Donc, déjà, il y a eu ça, où je me disais, « pourquoi lui, ça paraît être un super héros des temps modernes, et pourquoi, pour ma mère, c’est normal ? » Donc : première question que je me suis posée, finalement assez jeune.
Après, ensuite comme j’étais plutôt forte en maths et en matières scientifiques « dures», j’ai toujours entendu dire que j’étais « forte dans ces matières, pour une fille».
Donc déjà, pourquoi « pour une fille » ? Est-ce que mon cerveau été modifié parce que je suis une femme, et que du coup je dois être nulle en maths, et ne pas avoir de logique ?… Je ne pense pas ! Et puis surtout, ça m’amusait, mais ça m’énervait aussi, parce que je voyais au lycée, dans le regard de certains garçons qui étaient dans ma classe, que quand j’étais meilleure qu’eux, en fait ça les vexait encore plus que si un garçon avait été meilleur qu’eux. Et du coup, je me disais « Mais en quoi est-ce si honteux de te faire battre par une fille, en fait ? » Parce que oui, je suis logique, je sais résoudre une équation et je sais réfléchir, mais pourquoi si c’est moi qui suis meilleure que toi c’est plus humiliant pour toi que si c’était n’importe quel autre garçon de la classe ? Donc il y avait ça, là aussi je me suis questionnée, je me suis dit : « Mais en fait pourquoi, parce que je suis une fille, je devrais être nulle ? Je devrais être plutôt littéraire ? Je ne sais pas, voilà ».
Toutes ces questions-là continuaient à se poser dans ma tête.
Après, il faut savoir aussi que moi, depuis que je suis jeune, j’ai des problèmes gynéco, j’ai eu une première opération des ovaires, j’avais 13 ou 14 ans.
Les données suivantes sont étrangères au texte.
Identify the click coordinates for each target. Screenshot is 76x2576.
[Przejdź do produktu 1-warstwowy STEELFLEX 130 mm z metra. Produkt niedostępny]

Et donc depuis cet âge-là, je vais quand même souvent chez le gynécologue. J’ai été très tôt confrontée à la gynécologie, c’est-à-dire… Désolée, mais devoir montrer ton corps à un parfait inconnu, avoir des chirurgies qui sont quand même invasives, (parce que quand tu as des opérations, tu sais qu’à un moment tu vas être toute nue sur la table d’opération, et être complètement endormie)… À l’époque, je n’avais pas encore entendu parler des histoires des toucher vaginaux illégaux, et tout ça… Parce que sinon, je pense que je n’aurais jamais pu être opérée. Voilà, il y a tout ça. J’ai eu vraiment des problèmes aux ovaires, des problèmes gynécos.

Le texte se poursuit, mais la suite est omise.